Zusammenfassend lässt sich sagen, dass nicht der Versuch, die objektiven Daten der Realität zu erfassen, in die Krise geriet, sondern die Arroganz, mit der viele die Flagge der Objektivität schwenkten. So kann es nicht weitergehen. Es nützt nichts mehr für den Reporter, der eine Episode auf olympische Weise beschreibt, einer positiven und einer anderen gegenteiligen Quelle zuhört und damit das Werk für abgeschlossen hält – der Bürger, der sich umdreht, um den Schluss zu finden. Die verantwortungsvolle Presse hat mit Gleichgültigkeit nichts zu tun. Entweder sie vibriert mit dem Publikum, oder sie wird isoliert.
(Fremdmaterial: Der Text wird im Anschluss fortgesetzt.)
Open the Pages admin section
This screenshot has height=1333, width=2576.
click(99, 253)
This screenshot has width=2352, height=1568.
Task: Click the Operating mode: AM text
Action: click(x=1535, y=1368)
In diesem Sinne versucht gutes journalistisches Schreiben, die Kräfte aufzuzeigen, die dafür kämpfen, die eine oder andere Interpretation durchzusetzen, macht seine Arbeitsweise klar, öffnet den Blick für Vielfalt und teilt der Öffentlichkeit die Werte und Prinzipien mit, die es leiten. Es läuft alles auf eine Frage der Ehrlichkeit hinaus, und zwar an drei Fronten gleichzeitig: Ehrlichkeit bei der Berichterstattung über das Geschehene, Ehrlichkeit beim Hinterfragen des Kontexts und drittens, Ehrlichkeit, die eigenen Verpflichtungen nicht zu verbergen.

Das Ideal der kalten Präzision – das schon immer eine Form positivistischer Betrügerei war – ist hinfällig. Darüber muss die offene Beziehung zum Publikum stehen. Vertrauenswürdiger Journalismus respektiert die Wahrhaftigkeitserwartungen seiner Quellen und seines Publikums gleichermaßen, ebenso wie er seine innere Kohärenz respektiert. Auf diese Weise wird der Dialog zwischen aktiven Subjekten in einem zivilisierten und friedlichen Muster verwebt. Mit anderen Worten: Journalismus geschieht in rationaler Intersubjektivität.

In einem im Jahr 2000 veröffentlichten Buch heißt es: Über Ethik und Presse (Companhia das Letras) habe ich mich selbst mit dem Thema beschäftigt. Ich zitiere einen einzigen Satz: „Wenn der Journalismus nach Objektivität strebt, versucht er, ein kritisches intersubjektives Feld zwischen den Akteuren zu schaffen, die dort arbeiten: den Subjekten, die die Tatsache produzieren, denen, die sie beobachten und berichten, und denen, die sich der Tatsache bewusst werden.“ . Die Idee ist immer noch gültig.

Objektivität in der Presse führt zu aktiver Intersubjektivität. Kein militanter Diskurs, ganz im Gegenteil. Guter Journalismus ist tendenziell herzlicher – engagierter, wenn man so will –, aber er sollte nicht mit Propaganda, Broschüren oder parteiischem Proselytismus verwechselt werden. Der Vorrang der faktischen Wahrheit ist immer noch lebendig, viel mehr als die objektive. Was er von uns will, ist Unabhängigkeit und Intelligenz.

* Eugene Bucci Er ist Professor an der School of Communications and Arts der USP. Autor, unter anderem von Die Superindustrie des Imaginären (authentisch).

Ursprünglich in der Zeitung veröffentlicht Der Staat von S. Paulo.